One of the fascinating things about working in IT is change.

 

Technologies mature, business processes speed up, communication mediums merge, and the world gets smaller.

 

For business, the ‘IT Project’ is the quintessential agent of change – and many organisations do ‘change’ badly.  This is the area that is the focus of much of my time and energy – improving the ability of organisations to execute change.

 

But it is often the smaller, subtler examples of change that frequently catch my attention and cause me to pause.  A recent article in the Australian IT provided such an example.

 

The article, Mobile devices give wristwatches the wind-up, describes how for many (principally the generations younger than mine) the wearing of a watch is becoming increasingly rare:

 

"In a survey last year, investment bank Piper Jaffray found that almost two-thirds of teens never wear a watch, and only about one in 10 wears one daily."

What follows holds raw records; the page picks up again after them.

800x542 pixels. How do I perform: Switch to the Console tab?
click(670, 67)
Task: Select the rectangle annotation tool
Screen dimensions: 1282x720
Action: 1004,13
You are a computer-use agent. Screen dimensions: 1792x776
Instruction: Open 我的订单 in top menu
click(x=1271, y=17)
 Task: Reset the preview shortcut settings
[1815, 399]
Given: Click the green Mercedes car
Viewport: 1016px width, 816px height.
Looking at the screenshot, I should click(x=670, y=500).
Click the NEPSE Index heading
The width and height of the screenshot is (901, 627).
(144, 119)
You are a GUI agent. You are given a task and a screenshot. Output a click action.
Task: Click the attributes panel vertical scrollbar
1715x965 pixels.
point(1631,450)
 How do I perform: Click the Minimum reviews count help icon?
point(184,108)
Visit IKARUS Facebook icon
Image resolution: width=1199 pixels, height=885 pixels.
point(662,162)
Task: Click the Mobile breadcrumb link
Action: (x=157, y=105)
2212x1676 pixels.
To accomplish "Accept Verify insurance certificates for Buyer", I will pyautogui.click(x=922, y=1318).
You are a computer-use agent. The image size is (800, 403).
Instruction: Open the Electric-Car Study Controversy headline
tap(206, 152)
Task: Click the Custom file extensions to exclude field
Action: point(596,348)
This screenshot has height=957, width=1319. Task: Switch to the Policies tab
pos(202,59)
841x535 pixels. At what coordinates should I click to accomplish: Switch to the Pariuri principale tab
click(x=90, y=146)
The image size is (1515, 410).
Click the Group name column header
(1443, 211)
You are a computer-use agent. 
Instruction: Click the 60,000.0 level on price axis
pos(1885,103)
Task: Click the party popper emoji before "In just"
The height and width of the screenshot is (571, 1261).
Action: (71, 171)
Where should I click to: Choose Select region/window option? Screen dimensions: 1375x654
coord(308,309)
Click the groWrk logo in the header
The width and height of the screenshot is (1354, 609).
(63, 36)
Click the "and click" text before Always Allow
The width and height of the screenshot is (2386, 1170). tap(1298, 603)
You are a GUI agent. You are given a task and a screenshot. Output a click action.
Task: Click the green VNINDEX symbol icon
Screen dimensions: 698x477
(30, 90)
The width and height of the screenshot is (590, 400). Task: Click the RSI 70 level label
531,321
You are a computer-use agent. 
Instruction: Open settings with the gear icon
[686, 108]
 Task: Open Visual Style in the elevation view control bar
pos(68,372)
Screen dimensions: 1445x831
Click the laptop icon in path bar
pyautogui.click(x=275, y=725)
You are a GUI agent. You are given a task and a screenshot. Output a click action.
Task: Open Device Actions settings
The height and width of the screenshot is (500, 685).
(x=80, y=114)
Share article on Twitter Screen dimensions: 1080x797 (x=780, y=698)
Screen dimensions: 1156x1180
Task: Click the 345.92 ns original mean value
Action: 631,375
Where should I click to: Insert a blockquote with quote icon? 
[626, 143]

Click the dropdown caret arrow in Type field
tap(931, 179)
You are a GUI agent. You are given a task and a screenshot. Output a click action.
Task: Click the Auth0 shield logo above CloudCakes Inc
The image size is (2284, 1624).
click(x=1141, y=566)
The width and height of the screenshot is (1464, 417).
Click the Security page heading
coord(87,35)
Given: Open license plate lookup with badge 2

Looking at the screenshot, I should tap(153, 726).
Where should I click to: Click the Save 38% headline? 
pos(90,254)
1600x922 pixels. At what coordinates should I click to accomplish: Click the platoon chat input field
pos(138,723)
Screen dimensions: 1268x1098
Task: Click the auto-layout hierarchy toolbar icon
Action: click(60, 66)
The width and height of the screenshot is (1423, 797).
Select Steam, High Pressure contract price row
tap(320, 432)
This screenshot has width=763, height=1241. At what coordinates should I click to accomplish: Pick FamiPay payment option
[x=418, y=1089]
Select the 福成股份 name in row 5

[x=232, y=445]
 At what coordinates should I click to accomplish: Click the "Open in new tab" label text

"Experian Simmons Research also discovered that, while Americans spent more than $US5.9 billion on watches in 2006, that figure was down 17 per cent compared with five years earlier."

 

The reason for this … the proliferation of time:

"Elliott, who is 27, is much more likely to get the time from the clock in her car, the one on her cable television box or mobile phone, or from the bottom right-hand of her computer at the University of Kentucky, where she works."

 

This is a behavioural trend that I have noticed but not realised its significance – my phone now automatically synchronises with the network provider – my PC and laptop similarly synchronise more accurately and regularly than my expensive (for 10 years ago!) analogue wristwatch.

 

Earth shattering development? No. But … if someone had told me when I bought that watch that wearing a such watch would become a thing of the past – would I have given them much credence?

 

As observed by James Hoopes, history and society professor from Babson College, Massachusetts:

"…we live in an increasingly synchronised world"

“Historically, the obsession with synchronisation took hold in the railroad era, when watches were often kept in a pocket”

“By World War I, watches began moving to the wrist for convenience. “

“In the age of globalisation, synchronisation has increased in scope.”